*** Opening of Dataset extract ***

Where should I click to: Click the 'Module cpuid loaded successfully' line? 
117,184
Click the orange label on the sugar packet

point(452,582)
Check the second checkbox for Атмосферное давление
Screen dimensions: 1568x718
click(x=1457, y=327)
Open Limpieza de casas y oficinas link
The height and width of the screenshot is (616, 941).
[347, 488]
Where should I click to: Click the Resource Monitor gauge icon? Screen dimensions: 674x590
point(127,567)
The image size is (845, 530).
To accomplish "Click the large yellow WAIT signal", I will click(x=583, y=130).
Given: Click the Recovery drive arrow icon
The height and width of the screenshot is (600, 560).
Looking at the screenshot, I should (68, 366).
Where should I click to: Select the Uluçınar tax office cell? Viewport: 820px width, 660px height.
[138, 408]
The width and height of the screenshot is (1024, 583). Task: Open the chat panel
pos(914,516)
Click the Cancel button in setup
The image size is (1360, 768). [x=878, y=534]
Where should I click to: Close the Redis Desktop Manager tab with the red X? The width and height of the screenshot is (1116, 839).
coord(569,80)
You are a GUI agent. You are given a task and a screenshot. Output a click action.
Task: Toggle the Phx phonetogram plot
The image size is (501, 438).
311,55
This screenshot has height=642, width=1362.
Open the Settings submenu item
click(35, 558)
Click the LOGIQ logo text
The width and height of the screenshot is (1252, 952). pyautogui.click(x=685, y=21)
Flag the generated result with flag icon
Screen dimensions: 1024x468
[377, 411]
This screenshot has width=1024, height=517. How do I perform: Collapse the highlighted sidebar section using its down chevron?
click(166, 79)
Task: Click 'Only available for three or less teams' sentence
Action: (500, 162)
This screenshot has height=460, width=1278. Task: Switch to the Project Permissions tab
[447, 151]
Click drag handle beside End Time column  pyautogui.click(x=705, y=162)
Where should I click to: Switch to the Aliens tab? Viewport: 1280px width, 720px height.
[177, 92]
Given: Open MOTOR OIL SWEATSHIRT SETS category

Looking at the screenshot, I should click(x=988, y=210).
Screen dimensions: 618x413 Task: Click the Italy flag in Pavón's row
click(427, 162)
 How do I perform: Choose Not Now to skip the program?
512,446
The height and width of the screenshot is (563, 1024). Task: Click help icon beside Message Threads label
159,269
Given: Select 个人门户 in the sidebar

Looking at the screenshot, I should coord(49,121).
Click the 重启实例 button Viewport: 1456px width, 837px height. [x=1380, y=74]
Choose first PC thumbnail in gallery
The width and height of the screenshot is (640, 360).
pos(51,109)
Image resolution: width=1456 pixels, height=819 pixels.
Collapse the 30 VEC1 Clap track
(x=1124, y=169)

*** Close of Dataset extract ***

» Task objective
Reproduce exactly the lines from the one with "Given: Select 个人门户 in the sidebar" through the end of the entries above, both ends included.

» Answer for the task
Given: Select 个人门户 in the sidebar

Looking at the screenshot, I should coord(49,121).
Click the 重启实例 button Viewport: 1456px width, 837px height. [x=1380, y=74]
Choose first PC thumbnail in gallery
The width and height of the screenshot is (640, 360).
pos(51,109)
Image resolution: width=1456 pixels, height=819 pixels.
Collapse the 30 VEC1 Clap track
(x=1124, y=169)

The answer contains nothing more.